In 1823, a more liberal act was passed and within a few years the number of licensed distilleries had grown from a dozen to over three hundred. It should be noted, however, that most of these were located on the edge of the Highlands or in the Lowlands where they were easily accessed. By law, a distiller with stills of over 500 gallons capacity could apply for a licence on payment of £10, but stills with a capacity of under forty gallons were made illegal. To add insult to injury, licensed distilleries were obliged to house a resident exciseman, a debatable asset under any circumstances.
Glendronach Stills |
With the Industrial Revolution came engineering and the railways. Legitimate distilleries, which had for the most part begun as small scale operations, were streamlined but were still largely owned and controlled by the families who had founded them. At the same time, a speculative boom was being created among the Victorian investors of the 1890s – distilleries were showing a good return on capital and, in keeping with this, a large number of new brand names started to appear.
But it was all too good to be true, and within ten years the market became flooded, causing a large number of distilleries to change ownership. Some survived and prospered; others simply disappeared without a trace. Overall, ownership of the Scotch Whisky Industry in Scotland was to change dramatically after 1887, the year in which Alfred Bernard compiled his authoritative and invaluable book The Whisky Distilleries of the United Kingdom.
And there was another factor to contend with. In the second half of the nineteenth century, the production of grain whisky, entirely different from that of malt whisky in its distillation process and taste, was to lead to the revolutionary discovery of blending.
It began around 1827, when Robert Stein, by then the most prominent distiller in Scotland, took out patents for a still which was heated internally by steam, instead of by an external furnace. This apparatus had the advantage of distilling whisky in one continuous operation, unlike the traditional pot-still which had to be filled, emptied and filled again. Stein carried out some trials at his Kirkliston Distillery, at the same time encouraging his cousin John Haig to do likewise at Cameron Bridge Distillery. It changed everything.
But it was Aeneas Coffey, a Dublin-based exciseman, who, in 1830, was shrewd enough to further adapt, patent and market the idea. With 'Coffey's Continuous Patent' stills, it suddenly became possible to produce a light, palatable whisky, both fast and economically.

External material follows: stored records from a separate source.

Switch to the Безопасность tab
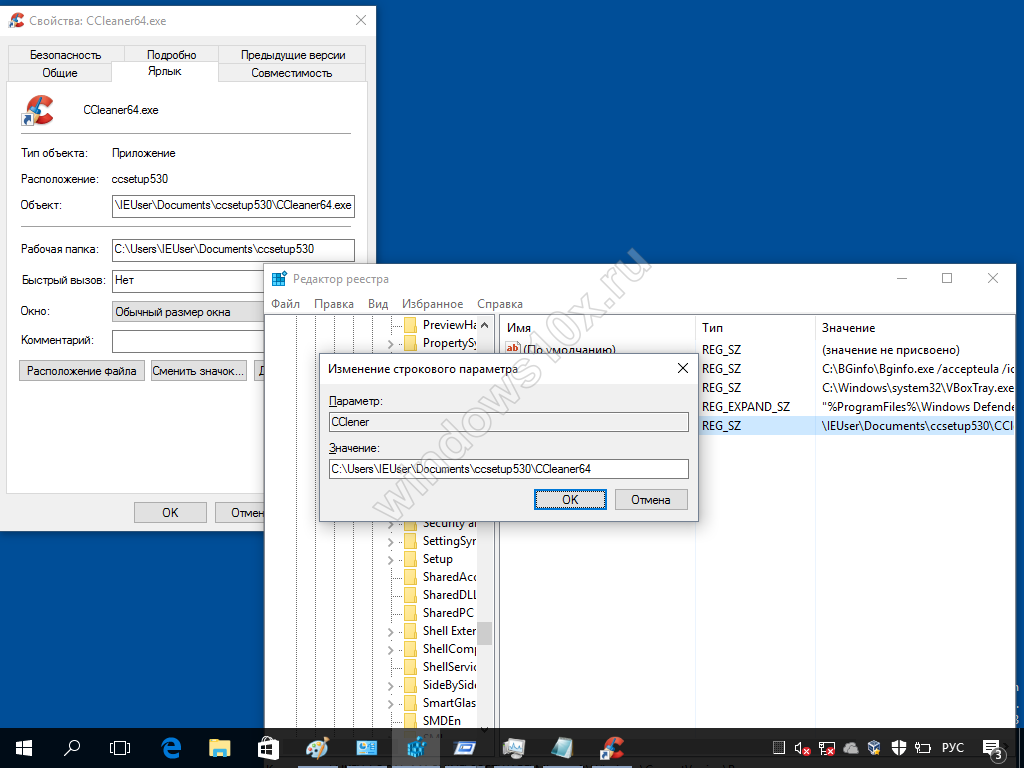 66,55
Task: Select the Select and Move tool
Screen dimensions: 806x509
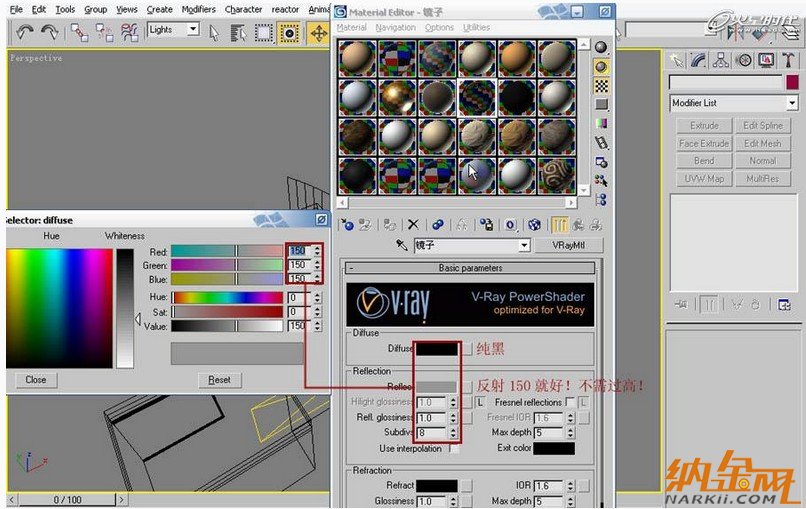Action: click(x=319, y=32)

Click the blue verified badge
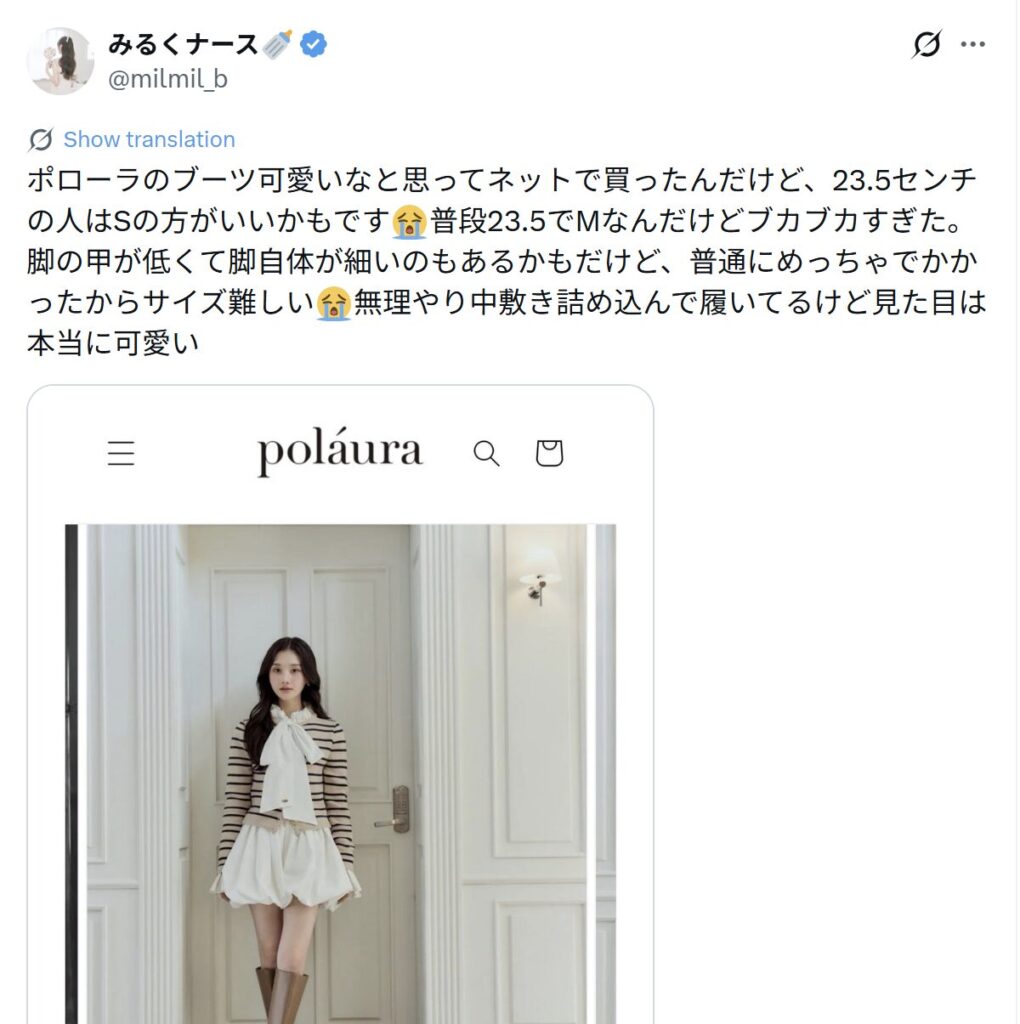pyautogui.click(x=313, y=44)
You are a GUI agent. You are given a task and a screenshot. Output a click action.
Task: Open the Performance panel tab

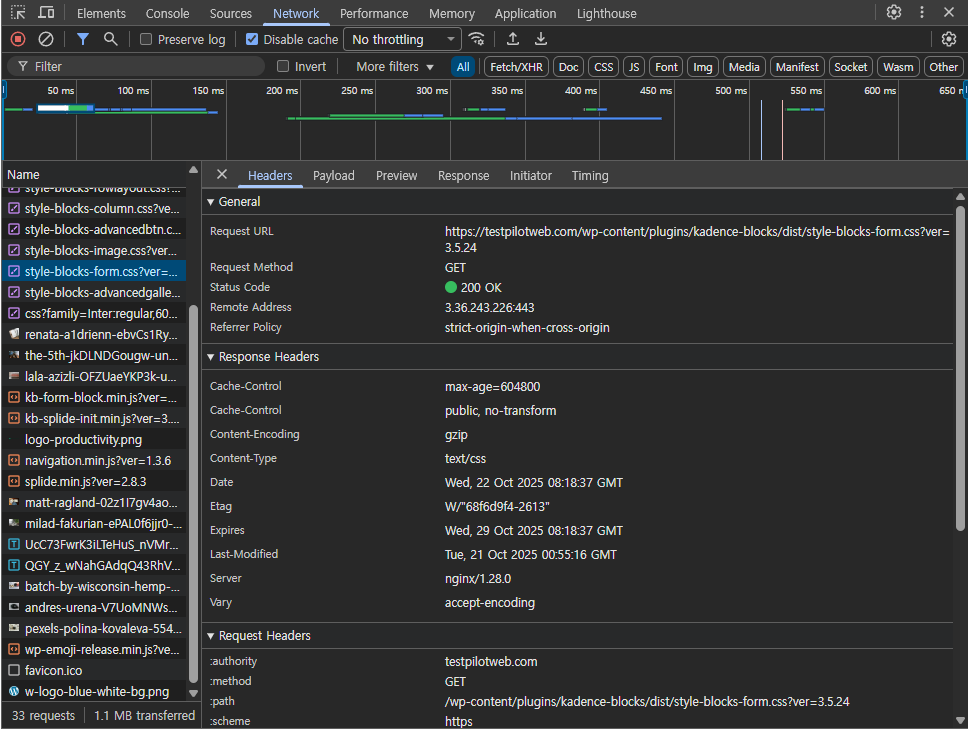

Up until then the strong consistency of a single malt whisky had been limited in its wider appeal, and in consideration of this, the manufacture of grain spirit from a mixture of barley and other cereals was revolutionary. Dramatically different from malt whisky, not only in its distillation but in its taste, grain whisky nowadays represents on average around 60 per cent of the contents of most bottles of blended whisky.
With the advent of blended whiskies, therefore, an entirely new dimension was added to the product's consumer appeal. Today, there are seven massive grain distilleries operational in Scotland, with 95 per cent of their production going into Scotch blends. Throughout the twentieth century, entrepreneurial Whisky Barons such as Tommy Dewar, James Buchanan and the Walker, Mackie and Teacher families took their brands to far corners of the globe.
However, it was the advent of a “whisky lake” and the re-emergence of single malts during the 1980s, which unexpectedly brought about the greatest escalation in the industry's most recent fortunes.
No longer were Scotland's distilleries allowed to be largely inaccessible to the general public. As the industry increasingly threw open its doors to visitors, no more were the magical malts of Scotland a connoisseur's secret. The pioneers were William Grant Sons with their imaginative facilities at the Glenfiddich Distillery on Speyside, and they were rapidly followed up by a flood of other charismatic brand names. Nowadays, the general public is actively encouraged to visit distilleries throughout Scotland, to experiment and to understand the difference between a blended whisky and a single malt, and to appreciate the regional variations.